El escenario obliga a Montero a elegir entre dos caminos igualmente delicados: aceptar la exención fiscal del SMI, con el consiguiente impacto en la recaudación, o mantener su tributación y asumir el coste político de gravar a los trabajadores con menores ingresos en plena precampaña andaluza.

Un salario mínimo cada vez más común en España

Los expertos alertan del impacto estructural de las sucesivas subidas del salario mínimo. Según la AIReF, el SMI se ha convertido ya en el sueldo más frecuente en la economía española, afectando al 7,4% de los asalariados, cuando en 2018 apenas representaba el 3,5%.

Este fenómeno, conocido como "bunching", refleja una concentración creciente de salarios en la parte baja de la escala retributiva. Es decir, cada vez más trabajadores —incluso con experiencia o cualificación— están percibiendo sueldos apenas por encima del mínimo legal. En la práctica, el SMI deja de ser un “suelo” y se convierte en la referencia central del mercado laboral.

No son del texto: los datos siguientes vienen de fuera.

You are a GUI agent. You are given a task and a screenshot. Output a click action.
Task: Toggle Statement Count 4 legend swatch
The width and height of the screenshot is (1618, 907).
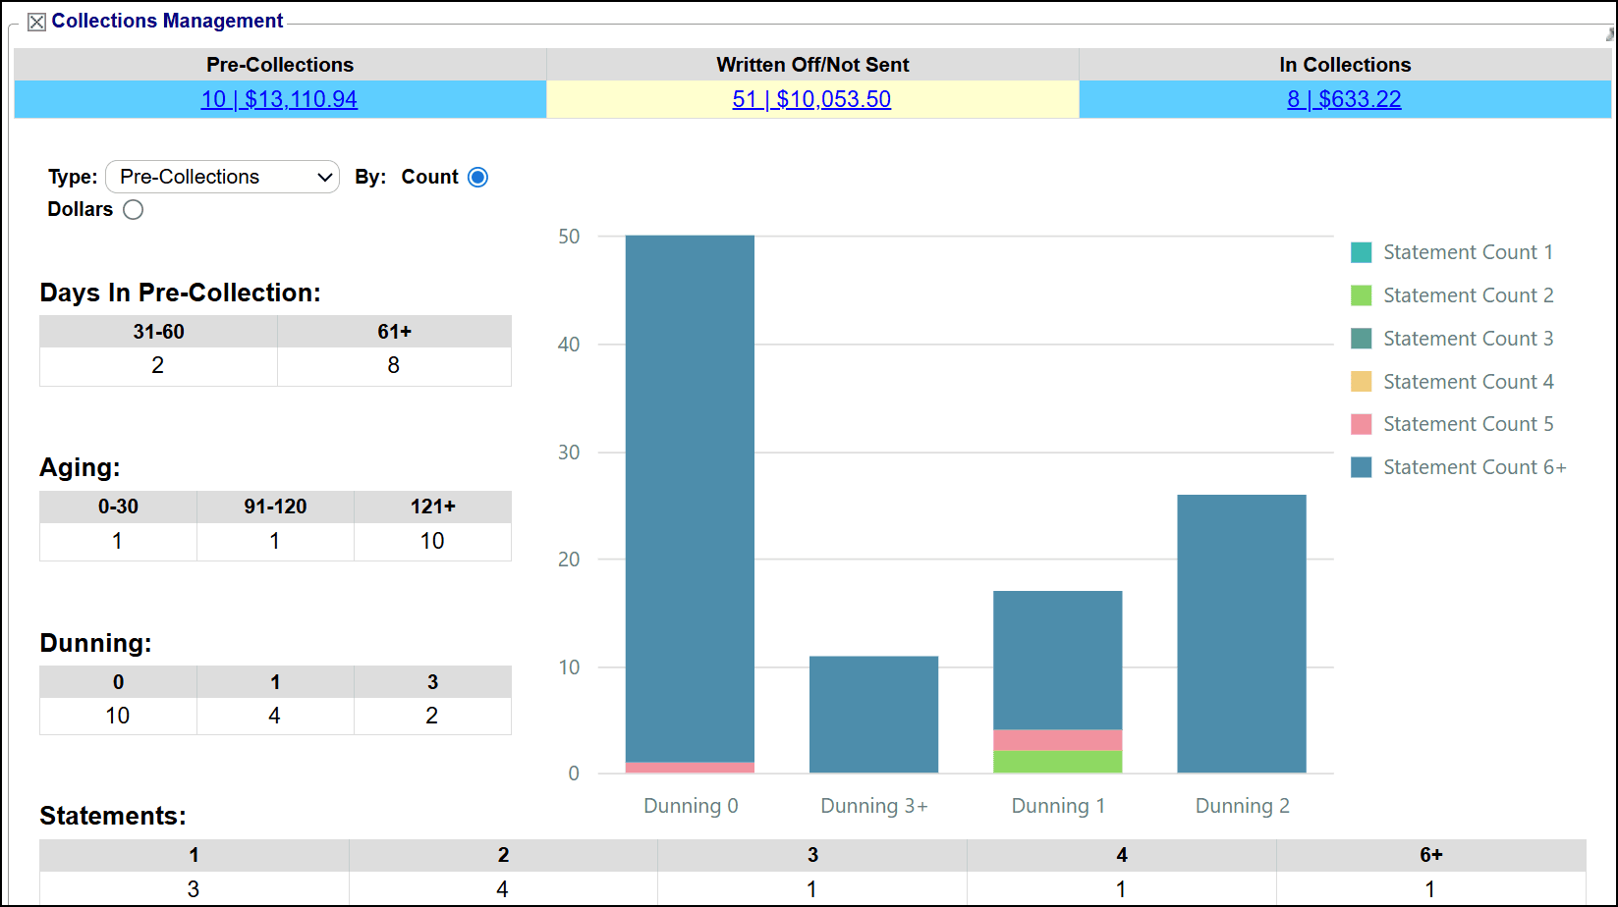click(x=1361, y=382)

Según datos del INE, el salario más habitual en 2023 fue de 15.574 euros brutos anuales, apenas 32,5 euros al mes por encima del SMI vigente ese año. La pirámide salarial se está estrechando por su base, sin que las subidas del mínimo estén impulsando el resto de los salarios hacia arriba.

Impacto económico: menos empleo, menor productividad

Los efectos de estas políticas sobre el empleo no son menores. La AIReF estima que la subida del SMI en 2019 provocó entre 40.000 y 65.000 afiliaciones menos, y que el incremento de 2023 podría haber afectado incluso a entre 55.000 y 85.000 empleos.

En paralelo, la Fundación de Estudios de Economía Aplicada (Fedea) advierte que estas políticas están erosionando la competitividad de las empresas y debilitando la productividad a largo plazo. La patronal también ha expresado su preocupación, especialmente porque el 94% del tejido empresarial español está compuesto por microempresas, más vulnerables a los aumentos lineales de costes laborales.

Las consecuencias son claras: menor capacidad de contratación, mayor riesgo de exclusión laboral para los trabajadores menos cualificados y pérdida de dinamismo económico, justo en un momento en el que el mercado laboral trata de consolidar su recuperación.

Una bandera política tras el fracaso de la jornada laboral

El SMI se ha convertido en el principal símbolo político de Yolanda Díaz, sobre todo tras el reciente varapalo sufrido en el Congreso con la reforma para reducir la jornada laboral. Al reactivar el debate sobre el salario mínimo, Trabajo busca recuperar la iniciativa social y política, frente a una Hacienda que insiste en mantener la disciplina fiscal y proteger la recaudación ante un contexto económico complejo.

Díaz ya ha pedido a su equipo que tenga listo el informe de recomendaciones “lo antes posible”, con la intención de llevar el debate a la mesa de diálogo social junto a sindicatos y patronal. Lo que está en juego no es solo el sueldo mínimo de millones de trabajadores, sino también el equilibrio interno del Ejecutivo y el resultado de futuras citas electorales, especialmente en Andalucía.